— BEGIN Extracted data —
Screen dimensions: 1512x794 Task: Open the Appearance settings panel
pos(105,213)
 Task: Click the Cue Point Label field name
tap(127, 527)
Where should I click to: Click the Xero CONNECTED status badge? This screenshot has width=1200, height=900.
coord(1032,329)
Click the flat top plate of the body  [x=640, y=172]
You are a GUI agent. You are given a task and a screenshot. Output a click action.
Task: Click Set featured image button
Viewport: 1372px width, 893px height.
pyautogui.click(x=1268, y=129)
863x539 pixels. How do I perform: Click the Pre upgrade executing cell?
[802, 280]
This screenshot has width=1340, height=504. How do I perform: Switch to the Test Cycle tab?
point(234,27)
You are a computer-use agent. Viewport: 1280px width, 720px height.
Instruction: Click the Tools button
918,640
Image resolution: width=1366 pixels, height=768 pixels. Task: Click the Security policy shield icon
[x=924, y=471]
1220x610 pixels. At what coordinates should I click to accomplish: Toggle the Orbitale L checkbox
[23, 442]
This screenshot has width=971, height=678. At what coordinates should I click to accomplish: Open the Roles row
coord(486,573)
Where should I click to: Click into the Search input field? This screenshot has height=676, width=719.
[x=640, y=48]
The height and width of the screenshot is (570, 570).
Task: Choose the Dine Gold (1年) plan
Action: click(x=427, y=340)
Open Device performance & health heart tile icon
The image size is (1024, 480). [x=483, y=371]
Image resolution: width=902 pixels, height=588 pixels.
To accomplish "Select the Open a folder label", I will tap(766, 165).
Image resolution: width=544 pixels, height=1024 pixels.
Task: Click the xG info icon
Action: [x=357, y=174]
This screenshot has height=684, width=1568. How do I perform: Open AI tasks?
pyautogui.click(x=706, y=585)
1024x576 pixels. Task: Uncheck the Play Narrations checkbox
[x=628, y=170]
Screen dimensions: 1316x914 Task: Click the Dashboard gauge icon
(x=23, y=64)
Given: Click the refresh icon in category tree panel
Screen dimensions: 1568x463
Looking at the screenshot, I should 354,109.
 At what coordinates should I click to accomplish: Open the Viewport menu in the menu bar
— END Extracted data —
Reproduce word for word the lines of the material starting at the line that contains "This screenshot has width=1340, height=504." and ending at the line that contains "The image size is (1024, 480). [x=483, y=371]".

This screenshot has width=1340, height=504. How do I perform: Switch to the Test Cycle tab?
point(234,27)
You are a computer-use agent. Viewport: 1280px width, 720px height.
Instruction: Click the Tools button
918,640
Image resolution: width=1366 pixels, height=768 pixels. Task: Click the Security policy shield icon
[x=924, y=471]
1220x610 pixels. At what coordinates should I click to accomplish: Toggle the Orbitale L checkbox
[23, 442]
This screenshot has width=971, height=678. At what coordinates should I click to accomplish: Open the Roles row
coord(486,573)
Where should I click to: Click into the Search input field? This screenshot has height=676, width=719.
[x=640, y=48]
The height and width of the screenshot is (570, 570).
Task: Choose the Dine Gold (1年) plan
Action: click(x=427, y=340)
Open Device performance & health heart tile icon
The image size is (1024, 480). [x=483, y=371]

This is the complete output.